Mounting evidence supports central functions of leukemic stem cells (LSCs) in leukemogenesis, due to its distinct high potentials of self-renewal, pluripotent differentiation and apoptosis-resistance, contributing to therapeutic resistance and cancer progression. Self-renewal is discriminated from other proliferating processes since at least one of progeny is identical to the primary stem cell. Dysregulation of stem cell self-renewal is a likely requisite for the initiation, progression, and therapeutic resistance of cancer. A number of studies have showed that quiescent LSCs are relatively resistant to therapies that target rapidly dividing leukemia cells, and thus contribute to avoid apoptosis, renew themselves, and survive long term. Therefore, inhibiting/eliminating LSCs will provide a new effective therapeutic approach for the treatment of leukemias. However, the mechanistic roles of LSCs in leukemogenesis are not well understood. The discovery of microRNAs (miRNAs), a large family of small non-coding RNA molecules, has provided a newer perspective on cancer research. Emerging evidence suggest that miRNAs participate in the regulation of tumor cell growth, migration, invasion, angiogenesis, metastasis, and drug resistance. Apart from the oncogenic and tumor suppressive roles of miRNAs as key regulators of gene expression in tumorigenesis, these small RNAs have been also recognized as potential modulators of LSC characteristics mediated through the regulation of multiple pro-oncogenic signaling pathways.

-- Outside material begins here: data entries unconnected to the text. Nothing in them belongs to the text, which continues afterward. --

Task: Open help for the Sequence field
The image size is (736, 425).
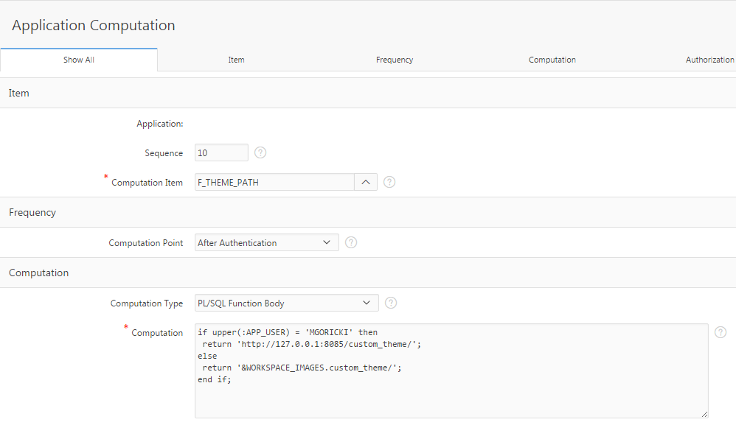Action: click(260, 152)
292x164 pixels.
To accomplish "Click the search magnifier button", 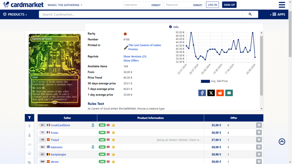I will pyautogui.click(x=250, y=14).
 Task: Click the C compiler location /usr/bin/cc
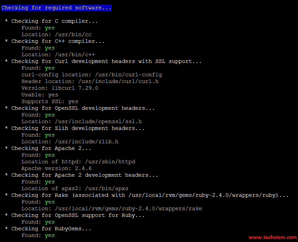[73, 34]
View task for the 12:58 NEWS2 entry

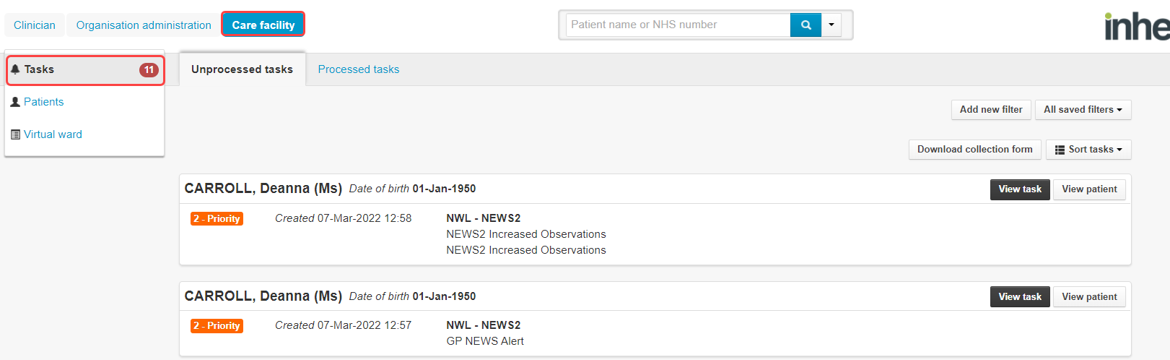pyautogui.click(x=1020, y=189)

Our recent studies showed that abnormal expression of certain miRNAs are involved in dysregulation of essential chronic myeloid leukemia (CML) stem cell maintenance pathways such as Hedgehog pathway, resulting in unlimited self-renewal and cancer progression. In this regard, our observations suggest a model in which miRNA functions may be required to efficiently impair the oncogenic potential of stem cell maintenance pathways. Taken together, it seems that targeting CML stem cell signature genes along with relevant miRNAs will provide a novel and more effective therapeutic approach for the eradication of CML stem cells, which will lead to the inhibition of CML recurrence.